懸賞彼氏
「行かないでよぉ!!」

ガバッ!!


自分の声にびっくりして布団から飛び起きた。


夢か…


もう何回ノリとの別れの日の夢を見ただろう…。

いっそのこと全部夢だったらいいのに…


ノリが懸賞彼氏だったこと、ノリと過ごした日々、全部全部夢だったらいいのに…


まだノリがあたしの彼氏のような気がして、「ノリ」って呼んだらヒョコッとそこら辺から出てきそうな気がして、あたしが泣いてたら涙ふいてくれる気がして…。


ノリ、ノリ…。


こんなにもノリがあたしの中でおっきな存在になってたことに今更気付かされるなんてね…

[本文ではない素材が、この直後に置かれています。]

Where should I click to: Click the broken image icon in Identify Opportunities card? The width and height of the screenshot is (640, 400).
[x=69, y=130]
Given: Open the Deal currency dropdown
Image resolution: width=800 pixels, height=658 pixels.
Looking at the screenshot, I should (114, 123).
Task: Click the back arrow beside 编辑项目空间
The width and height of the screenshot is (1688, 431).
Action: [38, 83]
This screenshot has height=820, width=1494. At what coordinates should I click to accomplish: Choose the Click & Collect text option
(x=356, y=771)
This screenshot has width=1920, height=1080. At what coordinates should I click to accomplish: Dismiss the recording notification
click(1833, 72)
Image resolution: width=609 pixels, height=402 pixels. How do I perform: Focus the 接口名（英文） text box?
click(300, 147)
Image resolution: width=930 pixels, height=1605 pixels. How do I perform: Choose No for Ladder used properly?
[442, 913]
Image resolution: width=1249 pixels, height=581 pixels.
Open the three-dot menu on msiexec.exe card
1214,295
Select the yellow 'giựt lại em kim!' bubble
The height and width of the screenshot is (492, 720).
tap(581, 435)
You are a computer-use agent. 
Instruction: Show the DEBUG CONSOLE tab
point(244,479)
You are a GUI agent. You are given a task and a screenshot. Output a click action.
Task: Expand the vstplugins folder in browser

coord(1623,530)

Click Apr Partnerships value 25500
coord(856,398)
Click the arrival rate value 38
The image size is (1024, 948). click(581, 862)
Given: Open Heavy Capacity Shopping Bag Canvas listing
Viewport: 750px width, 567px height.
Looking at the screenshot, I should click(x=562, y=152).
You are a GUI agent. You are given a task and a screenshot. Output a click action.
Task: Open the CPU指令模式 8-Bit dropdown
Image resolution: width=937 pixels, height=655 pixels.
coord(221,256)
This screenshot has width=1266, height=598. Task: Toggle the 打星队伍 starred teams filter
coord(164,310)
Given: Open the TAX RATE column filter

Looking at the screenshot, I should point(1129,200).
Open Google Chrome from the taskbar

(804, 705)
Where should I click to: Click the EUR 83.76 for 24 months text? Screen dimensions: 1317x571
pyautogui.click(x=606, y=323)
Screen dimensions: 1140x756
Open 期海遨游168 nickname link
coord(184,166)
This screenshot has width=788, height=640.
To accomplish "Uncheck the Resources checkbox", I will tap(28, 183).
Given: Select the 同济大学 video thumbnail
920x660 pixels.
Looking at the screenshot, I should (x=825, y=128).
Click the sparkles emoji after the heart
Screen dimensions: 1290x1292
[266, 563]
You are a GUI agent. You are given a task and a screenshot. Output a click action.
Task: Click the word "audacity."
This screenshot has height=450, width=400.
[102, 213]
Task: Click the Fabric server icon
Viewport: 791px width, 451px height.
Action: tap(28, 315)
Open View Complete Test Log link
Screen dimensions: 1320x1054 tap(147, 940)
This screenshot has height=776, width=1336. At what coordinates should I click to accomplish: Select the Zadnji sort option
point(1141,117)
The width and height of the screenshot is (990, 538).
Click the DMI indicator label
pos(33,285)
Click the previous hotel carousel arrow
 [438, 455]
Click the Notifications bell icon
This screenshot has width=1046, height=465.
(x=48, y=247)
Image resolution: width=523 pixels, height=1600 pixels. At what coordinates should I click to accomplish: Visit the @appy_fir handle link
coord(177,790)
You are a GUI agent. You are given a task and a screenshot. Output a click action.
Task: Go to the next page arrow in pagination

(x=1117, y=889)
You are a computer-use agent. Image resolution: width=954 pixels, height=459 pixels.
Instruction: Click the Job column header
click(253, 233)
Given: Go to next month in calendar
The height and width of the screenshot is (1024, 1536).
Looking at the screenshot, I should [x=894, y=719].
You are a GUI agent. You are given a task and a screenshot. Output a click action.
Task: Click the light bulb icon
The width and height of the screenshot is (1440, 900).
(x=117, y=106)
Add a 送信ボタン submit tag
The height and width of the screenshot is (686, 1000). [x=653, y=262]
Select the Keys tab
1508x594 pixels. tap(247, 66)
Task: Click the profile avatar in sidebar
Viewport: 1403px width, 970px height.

ノリ、あなたとは懸賞彼氏っていう形ではなくて普通の女の子と男の子として出会いたかったな…

でも待って。


普通に出会ってたとしたらあたしとノリは彼氏彼女になれたのかな??


懸賞彼氏っていう形だったから恋人同士になれたのかな??


ノリは仕方なくだったかもしれないよね…


でも、でもどうしてノリは懸賞彼氏を始めたんだろう…。


どうしてあたしはノリのこと知ろうとしなかったんだろ…


どうしてノリの気持ちを知ってあげようとしなかったんだろう…


そうだ、あたしは自分のことばっかりだったんだ…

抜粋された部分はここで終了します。